▽

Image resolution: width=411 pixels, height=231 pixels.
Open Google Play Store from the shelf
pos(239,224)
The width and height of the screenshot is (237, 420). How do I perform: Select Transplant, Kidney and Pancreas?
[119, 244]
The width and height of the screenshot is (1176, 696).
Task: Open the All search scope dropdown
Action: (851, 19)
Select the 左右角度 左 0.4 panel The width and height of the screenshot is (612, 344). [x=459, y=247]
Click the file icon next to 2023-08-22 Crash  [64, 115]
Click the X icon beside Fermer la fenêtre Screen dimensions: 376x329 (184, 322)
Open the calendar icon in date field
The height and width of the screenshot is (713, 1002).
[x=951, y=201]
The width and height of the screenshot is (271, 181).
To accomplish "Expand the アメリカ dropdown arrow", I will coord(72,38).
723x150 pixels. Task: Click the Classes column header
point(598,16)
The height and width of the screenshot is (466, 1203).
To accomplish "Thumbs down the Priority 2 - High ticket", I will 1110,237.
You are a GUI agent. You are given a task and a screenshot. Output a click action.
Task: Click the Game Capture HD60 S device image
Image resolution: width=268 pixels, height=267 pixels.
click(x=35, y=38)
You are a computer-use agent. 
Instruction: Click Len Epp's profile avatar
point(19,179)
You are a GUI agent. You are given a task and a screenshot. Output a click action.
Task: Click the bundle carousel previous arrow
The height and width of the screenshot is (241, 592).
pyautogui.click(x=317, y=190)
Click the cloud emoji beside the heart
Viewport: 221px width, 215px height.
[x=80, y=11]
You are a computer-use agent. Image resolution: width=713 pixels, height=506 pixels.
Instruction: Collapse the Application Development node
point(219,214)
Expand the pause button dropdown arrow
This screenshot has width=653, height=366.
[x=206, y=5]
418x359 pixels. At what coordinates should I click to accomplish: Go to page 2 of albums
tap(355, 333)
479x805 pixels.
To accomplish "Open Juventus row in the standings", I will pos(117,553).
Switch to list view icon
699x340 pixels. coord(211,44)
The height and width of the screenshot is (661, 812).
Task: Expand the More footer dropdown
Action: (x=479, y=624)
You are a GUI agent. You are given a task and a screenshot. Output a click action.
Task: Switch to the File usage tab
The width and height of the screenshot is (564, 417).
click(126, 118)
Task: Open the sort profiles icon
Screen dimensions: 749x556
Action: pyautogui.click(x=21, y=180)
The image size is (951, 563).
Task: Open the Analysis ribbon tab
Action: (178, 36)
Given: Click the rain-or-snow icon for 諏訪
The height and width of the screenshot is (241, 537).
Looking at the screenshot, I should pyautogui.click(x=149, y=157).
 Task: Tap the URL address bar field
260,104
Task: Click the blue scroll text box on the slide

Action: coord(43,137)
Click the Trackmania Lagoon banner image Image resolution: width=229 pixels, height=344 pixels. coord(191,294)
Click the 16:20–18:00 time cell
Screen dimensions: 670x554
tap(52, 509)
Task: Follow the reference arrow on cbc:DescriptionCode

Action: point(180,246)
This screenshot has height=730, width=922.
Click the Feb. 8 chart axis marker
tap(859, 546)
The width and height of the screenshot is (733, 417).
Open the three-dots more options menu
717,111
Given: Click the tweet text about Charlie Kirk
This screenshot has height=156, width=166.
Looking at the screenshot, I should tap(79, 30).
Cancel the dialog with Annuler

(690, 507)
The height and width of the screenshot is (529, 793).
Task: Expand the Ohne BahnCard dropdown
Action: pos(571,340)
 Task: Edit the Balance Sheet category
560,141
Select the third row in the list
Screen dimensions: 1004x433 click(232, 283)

△

> [PROBLEM DETAILS]: None of the lines above may be skipped. Transcribe each one exactly.

> [EXERCISE ANSWER]:
Image resolution: width=411 pixels, height=231 pixels.
Open Google Play Store from the shelf
pos(239,224)
The width and height of the screenshot is (237, 420). How do I perform: Select Transplant, Kidney and Pancreas?
[119, 244]
The width and height of the screenshot is (1176, 696).
Task: Open the All search scope dropdown
Action: (851, 19)
Select the 左右角度 左 0.4 panel The width and height of the screenshot is (612, 344). [x=459, y=247]
Click the file icon next to 2023-08-22 Crash  [64, 115]
Click the X icon beside Fermer la fenêtre Screen dimensions: 376x329 (184, 322)
Open the calendar icon in date field
The height and width of the screenshot is (713, 1002).
[x=951, y=201]
The width and height of the screenshot is (271, 181).
To accomplish "Expand the アメリカ dropdown arrow", I will coord(72,38).
723x150 pixels. Task: Click the Classes column header
point(598,16)
The height and width of the screenshot is (466, 1203).
To accomplish "Thumbs down the Priority 2 - High ticket", I will 1110,237.
You are a GUI agent. You are given a task and a screenshot. Output a click action.
Task: Click the Game Capture HD60 S device image
Image resolution: width=268 pixels, height=267 pixels.
click(x=35, y=38)
You are a computer-use agent. 
Instruction: Click Len Epp's profile avatar
point(19,179)
You are a GUI agent. You are given a task and a screenshot. Output a click action.
Task: Click the bundle carousel previous arrow
The height and width of the screenshot is (241, 592).
pyautogui.click(x=317, y=190)
Click the cloud emoji beside the heart
Viewport: 221px width, 215px height.
[x=80, y=11]
You are a computer-use agent. Image resolution: width=713 pixels, height=506 pixels.
Instruction: Collapse the Application Development node
point(219,214)
Expand the pause button dropdown arrow
This screenshot has width=653, height=366.
[x=206, y=5]
418x359 pixels. At what coordinates should I click to accomplish: Go to page 2 of albums
tap(355, 333)
479x805 pixels.
To accomplish "Open Juventus row in the standings", I will pos(117,553).
Switch to list view icon
699x340 pixels. coord(211,44)
The height and width of the screenshot is (661, 812).
Task: Expand the More footer dropdown
Action: (x=479, y=624)
You are a GUI agent. You are given a task and a screenshot. Output a click action.
Task: Switch to the File usage tab
The width and height of the screenshot is (564, 417).
click(126, 118)
Task: Open the sort profiles icon
Screen dimensions: 749x556
Action: pyautogui.click(x=21, y=180)
The image size is (951, 563).
Task: Open the Analysis ribbon tab
Action: (178, 36)
Given: Click the rain-or-snow icon for 諏訪
The height and width of the screenshot is (241, 537).
Looking at the screenshot, I should pyautogui.click(x=149, y=157).
 Task: Tap the URL address bar field
260,104
Task: Click the blue scroll text box on the slide

Action: coord(43,137)
Click the Trackmania Lagoon banner image Image resolution: width=229 pixels, height=344 pixels. coord(191,294)
Click the 16:20–18:00 time cell
Screen dimensions: 670x554
tap(52, 509)
Task: Follow the reference arrow on cbc:DescriptionCode

Action: point(180,246)
This screenshot has height=730, width=922.
Click the Feb. 8 chart axis marker
tap(859, 546)
The width and height of the screenshot is (733, 417).
Open the three-dots more options menu
717,111
Given: Click the tweet text about Charlie Kirk
This screenshot has height=156, width=166.
Looking at the screenshot, I should tap(79, 30).
Cancel the dialog with Annuler

(690, 507)
The height and width of the screenshot is (529, 793).
Task: Expand the Ohne BahnCard dropdown
Action: pos(571,340)
 Task: Edit the Balance Sheet category
560,141
Select the third row in the list
Screen dimensions: 1004x433 click(232, 283)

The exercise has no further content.